Und als wir uns dann gegenüberstanden.

Und was für Tage, und was für Nächte und was für Schlaflosigkeit. Hier bin ich, liebes Leben. Hier bin ich und bereit, einfach mal überall zu sein. Alles zu tun. Und nicht darüber nachzudenken. Einfach nur da sein und ich sein. Ich, so, wie ich kaum sein konnte.

Hier bin ich, sehe mir den Sonnenaufgang an, mit einem meiner großartigen Freunde, der zur Feier des Tages und aufgrund des vorangegangenen Alkoholkonsums noch spazieren ging. Hier reden wir, tanzen mit Wunderkerzen vor der orange leuchtenden Morgensonne. Trinken Radler und Wein, rauchen Zigaretten und Moods. Atmen die feuchte, kalte Frühlingsmorgen-Luft und fühlen uns gut. Genau so, wie wir uns verdammt noch mal immer fühlen sollten.

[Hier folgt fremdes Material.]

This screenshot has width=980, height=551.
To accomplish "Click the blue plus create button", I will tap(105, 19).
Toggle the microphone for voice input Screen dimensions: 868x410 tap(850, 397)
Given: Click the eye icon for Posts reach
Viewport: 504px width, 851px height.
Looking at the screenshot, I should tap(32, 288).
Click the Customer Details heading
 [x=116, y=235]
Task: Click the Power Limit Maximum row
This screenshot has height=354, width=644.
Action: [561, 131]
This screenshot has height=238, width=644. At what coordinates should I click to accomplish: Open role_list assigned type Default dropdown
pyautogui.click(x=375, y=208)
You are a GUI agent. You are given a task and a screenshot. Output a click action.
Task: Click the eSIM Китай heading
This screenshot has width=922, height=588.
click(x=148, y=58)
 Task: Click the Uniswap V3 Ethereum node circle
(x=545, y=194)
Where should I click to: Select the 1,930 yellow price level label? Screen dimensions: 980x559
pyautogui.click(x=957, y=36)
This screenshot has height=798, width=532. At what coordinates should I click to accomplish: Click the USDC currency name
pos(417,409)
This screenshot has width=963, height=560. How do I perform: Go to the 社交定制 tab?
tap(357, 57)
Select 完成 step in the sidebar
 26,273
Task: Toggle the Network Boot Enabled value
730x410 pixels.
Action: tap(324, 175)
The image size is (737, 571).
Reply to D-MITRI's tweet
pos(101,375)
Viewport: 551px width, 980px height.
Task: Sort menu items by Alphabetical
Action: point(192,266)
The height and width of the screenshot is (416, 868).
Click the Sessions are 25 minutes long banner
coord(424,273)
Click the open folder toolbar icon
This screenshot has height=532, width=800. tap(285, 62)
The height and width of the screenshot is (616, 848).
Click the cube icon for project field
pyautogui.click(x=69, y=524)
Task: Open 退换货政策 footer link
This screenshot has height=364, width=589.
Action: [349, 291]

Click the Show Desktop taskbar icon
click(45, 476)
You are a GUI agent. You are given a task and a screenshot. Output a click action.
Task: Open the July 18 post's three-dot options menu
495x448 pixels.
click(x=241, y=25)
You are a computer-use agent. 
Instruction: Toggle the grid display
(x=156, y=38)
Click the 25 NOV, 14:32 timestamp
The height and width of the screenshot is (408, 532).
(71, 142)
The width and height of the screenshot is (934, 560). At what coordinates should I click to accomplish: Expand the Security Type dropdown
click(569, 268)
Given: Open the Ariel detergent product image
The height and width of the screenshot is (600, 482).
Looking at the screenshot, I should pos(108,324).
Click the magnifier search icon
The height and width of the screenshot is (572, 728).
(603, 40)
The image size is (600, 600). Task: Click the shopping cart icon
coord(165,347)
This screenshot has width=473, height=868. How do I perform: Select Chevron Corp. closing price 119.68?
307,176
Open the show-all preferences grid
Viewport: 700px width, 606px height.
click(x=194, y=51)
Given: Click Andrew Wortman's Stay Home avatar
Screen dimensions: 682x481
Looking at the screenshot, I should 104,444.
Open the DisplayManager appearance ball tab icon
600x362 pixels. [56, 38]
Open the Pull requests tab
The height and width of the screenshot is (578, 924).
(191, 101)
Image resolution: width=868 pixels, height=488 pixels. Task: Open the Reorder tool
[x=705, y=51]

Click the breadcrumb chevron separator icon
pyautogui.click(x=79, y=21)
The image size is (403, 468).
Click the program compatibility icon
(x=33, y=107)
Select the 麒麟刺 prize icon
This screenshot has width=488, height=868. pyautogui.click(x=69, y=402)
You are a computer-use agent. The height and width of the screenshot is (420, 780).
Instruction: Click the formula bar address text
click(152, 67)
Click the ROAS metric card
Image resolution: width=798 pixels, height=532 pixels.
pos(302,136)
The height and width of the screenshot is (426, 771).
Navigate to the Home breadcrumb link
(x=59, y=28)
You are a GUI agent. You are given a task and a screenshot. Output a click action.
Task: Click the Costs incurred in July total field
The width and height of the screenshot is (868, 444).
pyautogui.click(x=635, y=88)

Und das Lächeln. Einfach nur dieses Lächeln. Auf meinen Lippen. Ein kurzer Moment. Ein kurzes Sein. Und seit alledem ist mir wirklich vieles noch viel scheißegaler als es mir ohnehin sein könnte. Ich mache mir nicht unnötig Sorgen um Unnötiges. Habe nicht banale Ängste vor Banalitäten. Nein. Ich genieße die Zeit und die Sonne. Und die Zugfahrt und die Stille. Ich genieße es, einfach hier zu sein und atme tief und atme ein. Und atme aus.

Das ist es, was ich vermisst habe und das ist, was ich nie wieder vermissen möchte. Ich habe es vergessen, habe es beinahe verlernt. Stelle mich jetzt vielleicht noch furchtbar tollpatschig an. Aber es fühlt sich schön an. Wunderschön. Weißt du?